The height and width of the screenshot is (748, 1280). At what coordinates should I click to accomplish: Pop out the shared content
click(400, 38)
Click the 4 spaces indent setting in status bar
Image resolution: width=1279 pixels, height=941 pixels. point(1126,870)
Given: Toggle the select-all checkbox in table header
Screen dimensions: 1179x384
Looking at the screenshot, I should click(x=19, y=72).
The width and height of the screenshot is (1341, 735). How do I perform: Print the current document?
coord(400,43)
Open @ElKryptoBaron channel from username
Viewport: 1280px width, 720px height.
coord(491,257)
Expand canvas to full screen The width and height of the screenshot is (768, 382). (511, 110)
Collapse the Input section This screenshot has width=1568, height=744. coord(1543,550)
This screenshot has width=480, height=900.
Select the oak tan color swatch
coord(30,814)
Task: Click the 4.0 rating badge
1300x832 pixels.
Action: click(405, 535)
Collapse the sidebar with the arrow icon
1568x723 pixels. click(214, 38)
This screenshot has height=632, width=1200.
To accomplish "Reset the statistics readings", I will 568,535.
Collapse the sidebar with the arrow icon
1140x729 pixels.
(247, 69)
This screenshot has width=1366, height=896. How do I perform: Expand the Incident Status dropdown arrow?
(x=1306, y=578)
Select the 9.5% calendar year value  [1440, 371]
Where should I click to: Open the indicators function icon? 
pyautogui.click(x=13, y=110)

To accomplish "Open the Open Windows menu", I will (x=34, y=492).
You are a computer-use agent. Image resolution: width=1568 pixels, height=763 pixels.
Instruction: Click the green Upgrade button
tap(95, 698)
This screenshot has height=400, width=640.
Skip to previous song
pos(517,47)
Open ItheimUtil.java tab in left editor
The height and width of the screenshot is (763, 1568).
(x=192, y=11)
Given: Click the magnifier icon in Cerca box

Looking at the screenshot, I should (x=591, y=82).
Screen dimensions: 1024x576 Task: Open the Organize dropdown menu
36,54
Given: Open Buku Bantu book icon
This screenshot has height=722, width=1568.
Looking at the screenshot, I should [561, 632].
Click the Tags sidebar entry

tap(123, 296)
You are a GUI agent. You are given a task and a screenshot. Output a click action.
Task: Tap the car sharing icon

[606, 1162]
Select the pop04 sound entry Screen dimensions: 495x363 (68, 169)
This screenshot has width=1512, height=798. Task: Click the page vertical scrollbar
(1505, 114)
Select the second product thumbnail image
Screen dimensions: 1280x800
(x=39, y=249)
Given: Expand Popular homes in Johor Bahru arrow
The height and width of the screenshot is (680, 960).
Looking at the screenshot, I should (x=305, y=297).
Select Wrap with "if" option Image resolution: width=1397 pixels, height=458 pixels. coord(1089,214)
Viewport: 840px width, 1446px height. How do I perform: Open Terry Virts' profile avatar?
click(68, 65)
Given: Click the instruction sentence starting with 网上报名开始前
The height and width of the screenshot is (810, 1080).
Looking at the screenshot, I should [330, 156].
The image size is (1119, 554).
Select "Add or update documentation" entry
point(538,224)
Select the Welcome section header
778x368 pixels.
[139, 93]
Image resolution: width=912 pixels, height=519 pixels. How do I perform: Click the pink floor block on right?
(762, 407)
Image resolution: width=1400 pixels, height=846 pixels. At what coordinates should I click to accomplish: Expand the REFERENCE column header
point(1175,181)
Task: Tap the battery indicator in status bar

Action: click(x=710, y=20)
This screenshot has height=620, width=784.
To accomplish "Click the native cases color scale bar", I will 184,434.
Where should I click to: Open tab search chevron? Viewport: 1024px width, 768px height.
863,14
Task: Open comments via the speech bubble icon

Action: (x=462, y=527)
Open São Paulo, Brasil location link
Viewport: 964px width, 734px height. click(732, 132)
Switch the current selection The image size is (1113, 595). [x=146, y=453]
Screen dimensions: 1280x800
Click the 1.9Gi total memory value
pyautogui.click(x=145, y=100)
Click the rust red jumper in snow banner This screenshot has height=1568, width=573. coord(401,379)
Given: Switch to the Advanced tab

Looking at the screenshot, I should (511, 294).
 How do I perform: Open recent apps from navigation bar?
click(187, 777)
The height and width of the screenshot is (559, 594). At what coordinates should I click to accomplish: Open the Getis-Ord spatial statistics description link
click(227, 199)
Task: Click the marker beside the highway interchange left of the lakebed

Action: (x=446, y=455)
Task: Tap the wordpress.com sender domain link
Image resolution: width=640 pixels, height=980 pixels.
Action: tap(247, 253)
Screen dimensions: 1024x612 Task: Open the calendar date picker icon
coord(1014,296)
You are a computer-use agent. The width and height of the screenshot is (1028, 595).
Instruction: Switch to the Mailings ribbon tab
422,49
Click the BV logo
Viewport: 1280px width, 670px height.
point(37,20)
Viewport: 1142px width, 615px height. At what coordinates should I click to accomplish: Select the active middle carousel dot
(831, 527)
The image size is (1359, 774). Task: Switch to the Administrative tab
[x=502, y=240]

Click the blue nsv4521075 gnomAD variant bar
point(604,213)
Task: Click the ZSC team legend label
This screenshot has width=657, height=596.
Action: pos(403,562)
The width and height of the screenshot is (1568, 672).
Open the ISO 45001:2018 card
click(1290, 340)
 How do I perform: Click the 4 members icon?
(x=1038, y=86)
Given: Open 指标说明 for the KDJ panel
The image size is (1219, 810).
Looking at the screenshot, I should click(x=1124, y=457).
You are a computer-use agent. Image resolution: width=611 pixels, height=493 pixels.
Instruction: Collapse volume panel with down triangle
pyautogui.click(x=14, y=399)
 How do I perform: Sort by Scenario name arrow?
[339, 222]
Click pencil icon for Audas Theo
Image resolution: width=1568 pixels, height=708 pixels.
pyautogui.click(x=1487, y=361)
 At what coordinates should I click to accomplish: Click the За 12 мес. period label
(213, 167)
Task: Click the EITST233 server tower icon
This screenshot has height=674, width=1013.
....................
[WHAT IS NEEDED]: A verbatim transcription is required: the first line of the listing, the line containing "Given: Toggle the", and every line between them.

[TASK RESULT]:
The height and width of the screenshot is (748, 1280). At what coordinates should I click to accomplish: Pop out the shared content
click(400, 38)
Click the 4 spaces indent setting in status bar
Image resolution: width=1279 pixels, height=941 pixels. point(1126,870)
Given: Toggle the select-all checkbox in table header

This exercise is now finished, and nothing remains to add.